We developed a new type of pbit using the probabilistic oscillation of the NbO_x memristor that can generate a probabilistic bit in 260 ns with an average energy of 128 pJ/bit in a self-clocking manner. Then, we developed a highly accurate compact model that can fully simulate the experimental results of probabilistic oscillation. We developed a memristive Boltzmann machine composed of NbO_x oscillator-based pbits and solved the graph-based NP-hard problem, validating the feasibility of the proposed pbit. Furthermore, we proposed an autocorrelation issue on the pbit bitstreams and suggested efficient approaches to deal with the issue.

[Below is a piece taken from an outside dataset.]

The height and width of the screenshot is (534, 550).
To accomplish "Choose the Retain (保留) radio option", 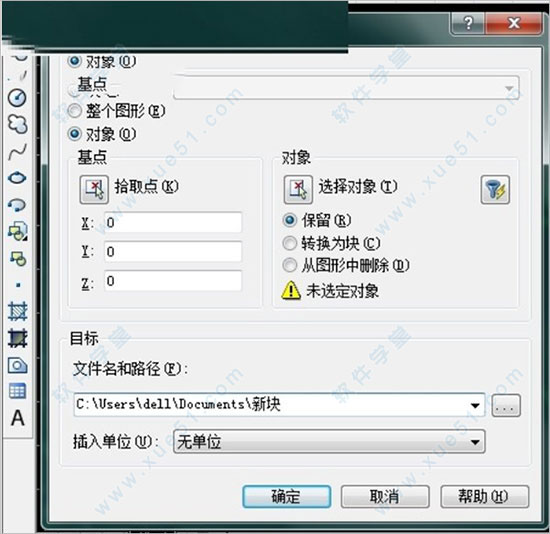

Although this study showed the feasibility of NbO_x oscillator-based pbits, there are still challenges to resolve before it can be practically used. One of the most crucial issues is device-to-device variation. Although our device shows a reliable variation in DC characteristics between cells, any variation may affect the probabilistic oscillation window. Our model suggested that the variation can originate from the difference in noise characteristics injected into each pbit device and from the intrinsic variation of the time-dependent components such as C_th and C_m. Therefore, future studies will explore related topics such as constant noise supply systems to ensure a consistent environment and low-variation devices with uniform device-to-device parameters to accelerate the development of practical p-computing hardware.

Methods

Device fabrication

A TiN/NbO_x/TiN-via volatile memristor device was fabricated using the following process. For the 40 nm TiN-via bottom electrode, a planarized substrate containing TiN-vias was prepared from a commercial foundry. A 20 nm-thick NbO_x blanket layer was deposited by reactive sputtering at 100 °C under the mixed gas flow of Ar and O₂ (Ar:O₂ = 48:2) using an Nb target. Afterward, a 50 nm-thick TiN top electrode and a 20 nm-thick Pt contact electrode were sequentially deposited and patterned by a lift-off process, where the TiN electrode was deposited by reactive sputtering at room temperature using a TiN target, and the Pt electrode was by E-beam evaporation.

Electrical measurement

All electrical characterizations were performed using a semiconductor analyzer (Keithley 4200A-SCS) and a probe station system. The I-V characteristics were obtained in a current sweep using two SMUs (Source Measurement Units). For the self-oscillation characteristics, a 30 μs width of voltage pulses with various levels were applied and measured using a Keithley 4225-PMU (Pulse Measurement Unit) and 4225-RPM (Remote Amplifier/Switch). The C-V characteristics were measured using Keithley 4210-CVU (Capacitance Voltage Unit) module.